- [ASSIGNED TASK] Write out the lines starting at the one that holds "Click the magnifier" and ending with the final line of the data, exactly and with no others.
[Start of Attachment]
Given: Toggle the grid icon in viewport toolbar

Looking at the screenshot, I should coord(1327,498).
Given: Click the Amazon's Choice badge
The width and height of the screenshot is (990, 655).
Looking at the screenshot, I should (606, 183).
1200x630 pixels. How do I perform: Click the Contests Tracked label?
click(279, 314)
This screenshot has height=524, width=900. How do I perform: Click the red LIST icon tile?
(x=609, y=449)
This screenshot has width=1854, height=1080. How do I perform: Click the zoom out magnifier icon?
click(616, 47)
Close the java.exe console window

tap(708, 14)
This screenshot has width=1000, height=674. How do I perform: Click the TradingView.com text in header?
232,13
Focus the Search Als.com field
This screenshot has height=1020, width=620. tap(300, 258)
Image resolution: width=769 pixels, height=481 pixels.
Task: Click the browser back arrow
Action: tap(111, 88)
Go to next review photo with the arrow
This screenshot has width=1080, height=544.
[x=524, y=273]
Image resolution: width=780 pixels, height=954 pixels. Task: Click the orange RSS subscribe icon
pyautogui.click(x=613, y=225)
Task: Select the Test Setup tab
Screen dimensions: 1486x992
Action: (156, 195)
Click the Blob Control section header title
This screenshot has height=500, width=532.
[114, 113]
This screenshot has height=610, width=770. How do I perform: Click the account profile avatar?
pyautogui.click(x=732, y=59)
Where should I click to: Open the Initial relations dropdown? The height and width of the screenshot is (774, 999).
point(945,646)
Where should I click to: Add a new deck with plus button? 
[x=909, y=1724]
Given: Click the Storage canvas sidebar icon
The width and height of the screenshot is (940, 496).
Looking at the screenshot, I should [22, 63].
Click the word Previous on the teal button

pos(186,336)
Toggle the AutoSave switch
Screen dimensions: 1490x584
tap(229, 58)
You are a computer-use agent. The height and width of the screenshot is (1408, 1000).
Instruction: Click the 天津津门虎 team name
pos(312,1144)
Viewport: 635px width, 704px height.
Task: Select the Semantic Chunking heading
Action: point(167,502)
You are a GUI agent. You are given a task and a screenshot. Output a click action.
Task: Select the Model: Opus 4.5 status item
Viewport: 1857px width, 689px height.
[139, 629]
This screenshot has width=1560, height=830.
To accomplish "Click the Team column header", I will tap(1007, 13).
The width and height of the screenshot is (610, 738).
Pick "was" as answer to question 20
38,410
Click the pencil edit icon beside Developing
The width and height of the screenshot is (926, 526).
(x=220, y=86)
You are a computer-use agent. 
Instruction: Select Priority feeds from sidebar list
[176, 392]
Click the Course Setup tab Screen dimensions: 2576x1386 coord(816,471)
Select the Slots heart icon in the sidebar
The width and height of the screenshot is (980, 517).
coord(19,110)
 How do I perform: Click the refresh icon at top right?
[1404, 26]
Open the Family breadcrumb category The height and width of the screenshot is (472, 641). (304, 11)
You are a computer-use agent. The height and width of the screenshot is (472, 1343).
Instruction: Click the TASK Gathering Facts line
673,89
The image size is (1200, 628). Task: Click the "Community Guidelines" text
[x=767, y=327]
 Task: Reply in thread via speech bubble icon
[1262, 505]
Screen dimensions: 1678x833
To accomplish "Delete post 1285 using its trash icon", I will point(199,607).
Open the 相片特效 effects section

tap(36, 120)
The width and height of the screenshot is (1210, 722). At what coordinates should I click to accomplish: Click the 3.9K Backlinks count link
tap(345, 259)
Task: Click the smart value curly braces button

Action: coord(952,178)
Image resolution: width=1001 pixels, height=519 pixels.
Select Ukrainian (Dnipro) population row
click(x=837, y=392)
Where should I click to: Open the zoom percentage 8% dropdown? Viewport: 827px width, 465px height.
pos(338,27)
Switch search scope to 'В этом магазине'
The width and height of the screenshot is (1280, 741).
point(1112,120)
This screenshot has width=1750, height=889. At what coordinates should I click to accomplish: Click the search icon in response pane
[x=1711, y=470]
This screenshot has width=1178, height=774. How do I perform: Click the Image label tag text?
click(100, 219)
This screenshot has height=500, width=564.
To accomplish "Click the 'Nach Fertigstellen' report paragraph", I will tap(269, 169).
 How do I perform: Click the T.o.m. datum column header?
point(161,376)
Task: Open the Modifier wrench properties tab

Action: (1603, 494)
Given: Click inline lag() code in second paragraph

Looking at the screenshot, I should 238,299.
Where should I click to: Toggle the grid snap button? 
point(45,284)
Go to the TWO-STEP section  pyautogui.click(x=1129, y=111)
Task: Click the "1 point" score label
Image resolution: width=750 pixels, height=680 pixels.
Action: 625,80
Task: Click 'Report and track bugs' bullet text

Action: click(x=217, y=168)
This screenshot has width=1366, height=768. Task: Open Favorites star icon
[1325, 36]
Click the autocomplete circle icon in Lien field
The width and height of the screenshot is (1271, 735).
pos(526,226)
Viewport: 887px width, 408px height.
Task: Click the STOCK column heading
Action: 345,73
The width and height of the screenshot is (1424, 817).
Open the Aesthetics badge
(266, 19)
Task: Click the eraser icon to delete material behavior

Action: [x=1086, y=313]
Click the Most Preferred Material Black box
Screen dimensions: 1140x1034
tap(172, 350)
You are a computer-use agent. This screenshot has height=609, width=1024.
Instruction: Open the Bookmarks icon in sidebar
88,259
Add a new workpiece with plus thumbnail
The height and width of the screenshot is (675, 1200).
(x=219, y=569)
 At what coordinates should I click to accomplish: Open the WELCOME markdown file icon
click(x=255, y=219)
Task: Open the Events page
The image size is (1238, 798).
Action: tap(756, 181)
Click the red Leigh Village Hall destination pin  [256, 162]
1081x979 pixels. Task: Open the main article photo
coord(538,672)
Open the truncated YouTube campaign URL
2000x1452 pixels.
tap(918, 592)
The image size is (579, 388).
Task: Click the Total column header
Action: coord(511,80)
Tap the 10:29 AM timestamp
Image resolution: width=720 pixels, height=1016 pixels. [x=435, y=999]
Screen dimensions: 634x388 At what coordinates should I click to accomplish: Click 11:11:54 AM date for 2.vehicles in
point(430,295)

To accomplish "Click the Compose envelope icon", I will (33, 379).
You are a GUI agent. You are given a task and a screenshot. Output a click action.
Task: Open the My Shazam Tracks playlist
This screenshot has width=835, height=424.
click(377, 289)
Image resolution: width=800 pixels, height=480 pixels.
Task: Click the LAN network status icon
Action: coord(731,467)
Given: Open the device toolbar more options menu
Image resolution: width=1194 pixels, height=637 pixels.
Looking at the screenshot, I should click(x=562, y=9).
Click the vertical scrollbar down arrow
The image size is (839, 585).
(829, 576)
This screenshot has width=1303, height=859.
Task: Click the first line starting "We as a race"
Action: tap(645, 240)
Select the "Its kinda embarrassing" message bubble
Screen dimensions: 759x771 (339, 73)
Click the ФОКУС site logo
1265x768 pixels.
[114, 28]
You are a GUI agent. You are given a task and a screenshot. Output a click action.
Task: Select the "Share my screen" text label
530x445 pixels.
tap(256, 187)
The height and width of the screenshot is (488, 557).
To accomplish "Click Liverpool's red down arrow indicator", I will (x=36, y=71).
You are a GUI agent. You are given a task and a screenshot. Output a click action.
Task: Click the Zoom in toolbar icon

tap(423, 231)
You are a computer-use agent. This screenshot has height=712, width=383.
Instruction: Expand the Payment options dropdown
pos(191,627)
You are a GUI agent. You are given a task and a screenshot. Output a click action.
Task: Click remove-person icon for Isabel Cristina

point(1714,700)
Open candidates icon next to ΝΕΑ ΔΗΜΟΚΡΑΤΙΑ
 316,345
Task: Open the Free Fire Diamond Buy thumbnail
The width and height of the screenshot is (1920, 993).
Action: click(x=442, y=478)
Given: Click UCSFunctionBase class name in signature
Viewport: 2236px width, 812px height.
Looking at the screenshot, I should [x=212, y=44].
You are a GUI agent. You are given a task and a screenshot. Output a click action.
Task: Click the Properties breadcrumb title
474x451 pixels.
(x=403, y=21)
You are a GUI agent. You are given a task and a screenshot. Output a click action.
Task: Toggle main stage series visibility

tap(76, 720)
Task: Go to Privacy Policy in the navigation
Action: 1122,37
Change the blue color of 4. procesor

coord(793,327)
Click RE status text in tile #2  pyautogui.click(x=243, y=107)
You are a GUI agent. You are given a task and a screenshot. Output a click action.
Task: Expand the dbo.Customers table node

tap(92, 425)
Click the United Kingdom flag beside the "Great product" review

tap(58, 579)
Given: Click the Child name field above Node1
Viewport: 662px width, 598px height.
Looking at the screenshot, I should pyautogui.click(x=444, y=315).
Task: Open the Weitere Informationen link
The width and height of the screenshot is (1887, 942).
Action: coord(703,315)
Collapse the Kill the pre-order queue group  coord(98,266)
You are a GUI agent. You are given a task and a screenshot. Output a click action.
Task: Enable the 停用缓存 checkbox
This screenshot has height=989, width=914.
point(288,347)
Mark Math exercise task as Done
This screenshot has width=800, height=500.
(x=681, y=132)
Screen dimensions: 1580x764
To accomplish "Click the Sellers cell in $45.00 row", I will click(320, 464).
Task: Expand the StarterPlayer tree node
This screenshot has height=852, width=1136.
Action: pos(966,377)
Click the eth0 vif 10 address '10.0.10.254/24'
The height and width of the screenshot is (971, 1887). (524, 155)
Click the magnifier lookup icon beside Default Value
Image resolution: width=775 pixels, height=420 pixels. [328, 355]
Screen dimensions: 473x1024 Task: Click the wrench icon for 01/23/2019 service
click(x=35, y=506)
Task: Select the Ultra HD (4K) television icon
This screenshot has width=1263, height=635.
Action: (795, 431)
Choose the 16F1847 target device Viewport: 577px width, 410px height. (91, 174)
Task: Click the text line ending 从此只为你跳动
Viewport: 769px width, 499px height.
[End of Attachment]
- [OUTPUT OF THE EXERCISE]
Click the magnifier lookup icon beside Default Value
Image resolution: width=775 pixels, height=420 pixels. [328, 355]
Screen dimensions: 473x1024 Task: Click the wrench icon for 01/23/2019 service
click(x=35, y=506)
Task: Select the Ultra HD (4K) television icon
This screenshot has width=1263, height=635.
Action: (795, 431)
Choose the 16F1847 target device Viewport: 577px width, 410px height. (91, 174)
Task: Click the text line ending 从此只为你跳动
Viewport: 769px width, 499px height.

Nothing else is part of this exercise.